#### [Instructions to follow]
Rewrite the records below, replacing "GUI agent" with "interface agent" everywhere and leaving everything else as it is.

#### [Data listing]
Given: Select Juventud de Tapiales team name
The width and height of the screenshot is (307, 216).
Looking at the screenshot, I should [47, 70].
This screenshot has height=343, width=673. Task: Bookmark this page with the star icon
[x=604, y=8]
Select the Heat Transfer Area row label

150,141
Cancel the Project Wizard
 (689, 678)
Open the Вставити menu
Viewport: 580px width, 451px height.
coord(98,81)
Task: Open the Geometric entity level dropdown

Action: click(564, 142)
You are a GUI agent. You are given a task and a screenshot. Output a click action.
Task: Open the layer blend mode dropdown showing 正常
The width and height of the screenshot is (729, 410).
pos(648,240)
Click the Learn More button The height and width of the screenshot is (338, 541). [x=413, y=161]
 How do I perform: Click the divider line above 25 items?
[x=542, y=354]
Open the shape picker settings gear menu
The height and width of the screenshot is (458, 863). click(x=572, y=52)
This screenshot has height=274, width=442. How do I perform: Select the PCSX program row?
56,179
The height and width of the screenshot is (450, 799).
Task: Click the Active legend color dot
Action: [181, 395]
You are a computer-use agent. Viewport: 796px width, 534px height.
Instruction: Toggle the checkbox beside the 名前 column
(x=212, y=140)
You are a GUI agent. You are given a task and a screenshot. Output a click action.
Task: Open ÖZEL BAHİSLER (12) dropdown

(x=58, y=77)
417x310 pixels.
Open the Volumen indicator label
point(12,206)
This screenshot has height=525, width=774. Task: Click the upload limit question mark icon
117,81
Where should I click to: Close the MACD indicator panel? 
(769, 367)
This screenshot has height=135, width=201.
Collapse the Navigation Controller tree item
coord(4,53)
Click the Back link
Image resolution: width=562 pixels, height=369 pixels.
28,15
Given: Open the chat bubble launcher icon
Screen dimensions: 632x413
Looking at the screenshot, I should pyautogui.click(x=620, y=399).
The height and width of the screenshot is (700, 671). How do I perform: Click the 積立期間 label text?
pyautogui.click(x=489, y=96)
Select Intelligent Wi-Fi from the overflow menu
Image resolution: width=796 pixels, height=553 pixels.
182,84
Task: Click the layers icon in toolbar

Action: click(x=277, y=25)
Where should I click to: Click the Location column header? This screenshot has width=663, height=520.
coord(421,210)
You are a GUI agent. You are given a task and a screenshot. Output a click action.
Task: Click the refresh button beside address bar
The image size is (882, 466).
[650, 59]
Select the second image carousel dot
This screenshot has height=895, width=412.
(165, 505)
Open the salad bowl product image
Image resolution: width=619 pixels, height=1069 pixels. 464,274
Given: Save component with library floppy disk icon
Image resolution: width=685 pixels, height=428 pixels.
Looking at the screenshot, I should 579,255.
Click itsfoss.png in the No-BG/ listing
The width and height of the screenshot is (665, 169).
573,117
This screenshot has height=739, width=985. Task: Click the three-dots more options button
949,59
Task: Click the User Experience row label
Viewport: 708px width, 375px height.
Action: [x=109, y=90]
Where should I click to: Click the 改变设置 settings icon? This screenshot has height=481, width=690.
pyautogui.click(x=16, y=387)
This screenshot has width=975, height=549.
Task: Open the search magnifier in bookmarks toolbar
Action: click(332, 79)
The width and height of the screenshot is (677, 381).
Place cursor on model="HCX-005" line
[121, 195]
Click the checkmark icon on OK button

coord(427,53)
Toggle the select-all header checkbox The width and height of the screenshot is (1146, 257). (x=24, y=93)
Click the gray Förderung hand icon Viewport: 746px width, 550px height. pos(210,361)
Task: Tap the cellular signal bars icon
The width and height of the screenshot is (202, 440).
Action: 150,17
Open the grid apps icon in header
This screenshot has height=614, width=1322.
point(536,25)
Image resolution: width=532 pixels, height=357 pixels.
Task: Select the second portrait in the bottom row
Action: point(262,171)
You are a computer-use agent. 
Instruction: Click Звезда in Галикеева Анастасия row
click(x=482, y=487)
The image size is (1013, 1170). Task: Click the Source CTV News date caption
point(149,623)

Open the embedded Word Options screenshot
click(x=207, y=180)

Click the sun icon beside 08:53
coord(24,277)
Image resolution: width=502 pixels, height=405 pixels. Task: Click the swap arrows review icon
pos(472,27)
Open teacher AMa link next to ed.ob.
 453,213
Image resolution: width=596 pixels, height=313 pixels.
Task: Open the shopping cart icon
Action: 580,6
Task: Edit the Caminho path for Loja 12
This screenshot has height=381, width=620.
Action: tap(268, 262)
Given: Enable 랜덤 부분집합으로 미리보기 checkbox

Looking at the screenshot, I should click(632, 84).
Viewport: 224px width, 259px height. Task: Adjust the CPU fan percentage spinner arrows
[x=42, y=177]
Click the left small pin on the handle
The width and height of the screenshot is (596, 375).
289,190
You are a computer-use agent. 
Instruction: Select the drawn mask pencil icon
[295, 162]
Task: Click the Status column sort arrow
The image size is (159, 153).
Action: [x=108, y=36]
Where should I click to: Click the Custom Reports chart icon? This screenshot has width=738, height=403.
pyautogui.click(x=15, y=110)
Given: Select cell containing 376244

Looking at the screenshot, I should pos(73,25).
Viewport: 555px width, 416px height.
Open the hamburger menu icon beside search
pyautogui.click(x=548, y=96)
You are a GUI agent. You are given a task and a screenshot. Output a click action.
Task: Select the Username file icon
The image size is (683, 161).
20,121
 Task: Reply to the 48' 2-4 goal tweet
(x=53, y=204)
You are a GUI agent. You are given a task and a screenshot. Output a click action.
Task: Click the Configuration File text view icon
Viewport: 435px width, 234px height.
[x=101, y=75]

#### [Solution]
Given: Select Juventud de Tapiales team name
The width and height of the screenshot is (307, 216).
Looking at the screenshot, I should [47, 70].
This screenshot has height=343, width=673. Task: Bookmark this page with the star icon
[x=604, y=8]
Select the Heat Transfer Area row label

150,141
Cancel the Project Wizard
 (689, 678)
Open the Вставити menu
Viewport: 580px width, 451px height.
coord(98,81)
Task: Open the Geometric entity level dropdown

Action: click(564, 142)
You are a interface agent. You are given a task and a screenshot. Output a click action.
Task: Open the layer blend mode dropdown showing 正常
The width and height of the screenshot is (729, 410).
pos(648,240)
Click the Learn More button The height and width of the screenshot is (338, 541). [x=413, y=161]
 How do I perform: Click the divider line above 25 items?
[x=542, y=354]
Open the shape picker settings gear menu
The height and width of the screenshot is (458, 863). click(x=572, y=52)
This screenshot has height=274, width=442. How do I perform: Select the PCSX program row?
56,179
The height and width of the screenshot is (450, 799).
Task: Click the Active legend color dot
Action: [181, 395]
You are a computer-use agent. Viewport: 796px width, 534px height.
Instruction: Toggle the checkbox beside the 名前 column
(x=212, y=140)
You are a interface agent. You are given a task and a screenshot. Output a click action.
Task: Open ÖZEL BAHİSLER (12) dropdown

(x=58, y=77)
417x310 pixels.
Open the Volumen indicator label
point(12,206)
This screenshot has height=525, width=774. Task: Click the upload limit question mark icon
117,81
Where should I click to: Close the MACD indicator panel? 
(769, 367)
This screenshot has height=135, width=201.
Collapse the Navigation Controller tree item
coord(4,53)
Click the Back link
Image resolution: width=562 pixels, height=369 pixels.
28,15
Given: Open the chat bubble launcher icon
Screen dimensions: 632x413
Looking at the screenshot, I should pyautogui.click(x=620, y=399).
The height and width of the screenshot is (700, 671). How do I perform: Click the 積立期間 label text?
pyautogui.click(x=489, y=96)
Select Intelligent Wi-Fi from the overflow menu
Image resolution: width=796 pixels, height=553 pixels.
182,84
Task: Click the layers icon in toolbar

Action: click(x=277, y=25)
Where should I click to: Click the Location column header? This screenshot has width=663, height=520.
coord(421,210)
You are a interface agent. You are given a task and a screenshot. Output a click action.
Task: Click the refresh button beside address bar
The image size is (882, 466).
[650, 59]
Select the second image carousel dot
This screenshot has height=895, width=412.
(165, 505)
Open the salad bowl product image
Image resolution: width=619 pixels, height=1069 pixels. 464,274
Given: Save component with library floppy disk icon
Image resolution: width=685 pixels, height=428 pixels.
Looking at the screenshot, I should 579,255.
Click itsfoss.png in the No-BG/ listing
The width and height of the screenshot is (665, 169).
573,117
This screenshot has height=739, width=985. Task: Click the three-dots more options button
949,59
Task: Click the User Experience row label
Viewport: 708px width, 375px height.
Action: [x=109, y=90]
Where should I click to: Click the 改变设置 settings icon? This screenshot has height=481, width=690.
pyautogui.click(x=16, y=387)
This screenshot has width=975, height=549.
Task: Open the search magnifier in bookmarks toolbar
Action: click(332, 79)
The width and height of the screenshot is (677, 381).
Place cursor on model="HCX-005" line
[121, 195]
Click the checkmark icon on OK button

coord(427,53)
Toggle the select-all header checkbox The width and height of the screenshot is (1146, 257). (x=24, y=93)
Click the gray Förderung hand icon Viewport: 746px width, 550px height. pos(210,361)
Task: Tap the cellular signal bars icon
The width and height of the screenshot is (202, 440).
Action: 150,17
Open the grid apps icon in header
This screenshot has height=614, width=1322.
point(536,25)
Image resolution: width=532 pixels, height=357 pixels.
Task: Select the second portrait in the bottom row
Action: point(262,171)
You are a computer-use agent. 
Instruction: Click Звезда in Галикеева Анастасия row
click(x=482, y=487)
The image size is (1013, 1170). Task: Click the Source CTV News date caption
point(149,623)

Open the embedded Word Options screenshot
click(x=207, y=180)

Click the sun icon beside 08:53
coord(24,277)
Image resolution: width=502 pixels, height=405 pixels. Task: Click the swap arrows review icon
pos(472,27)
Open teacher AMa link next to ed.ob.
 453,213
Image resolution: width=596 pixels, height=313 pixels.
Task: Open the shopping cart icon
Action: 580,6
Task: Edit the Caminho path for Loja 12
This screenshot has height=381, width=620.
Action: tap(268, 262)
Given: Enable 랜덤 부분집합으로 미리보기 checkbox

Looking at the screenshot, I should click(632, 84).
Viewport: 224px width, 259px height. Task: Adjust the CPU fan percentage spinner arrows
[x=42, y=177]
Click the left small pin on the handle
The width and height of the screenshot is (596, 375).
289,190
You are a computer-use agent. 
Instruction: Select the drawn mask pencil icon
[295, 162]
Task: Click the Status column sort arrow
The image size is (159, 153).
Action: [x=108, y=36]
Where should I click to: Click the Custom Reports chart icon? This screenshot has width=738, height=403.
pyautogui.click(x=15, y=110)
Given: Select cell containing 376244

Looking at the screenshot, I should pos(73,25).
Viewport: 555px width, 416px height.
Open the hamburger menu icon beside search
pyautogui.click(x=548, y=96)
You are a interface agent. You are given a task and a screenshot. Output a click action.
Task: Select the Username file icon
The image size is (683, 161).
20,121
 Task: Reply to the 48' 2-4 goal tweet
(x=53, y=204)
You are a interface agent. You are given a task and a screenshot. Output a click action.
Task: Click the Configuration File text view icon
Viewport: 435px width, 234px height.
[x=101, y=75]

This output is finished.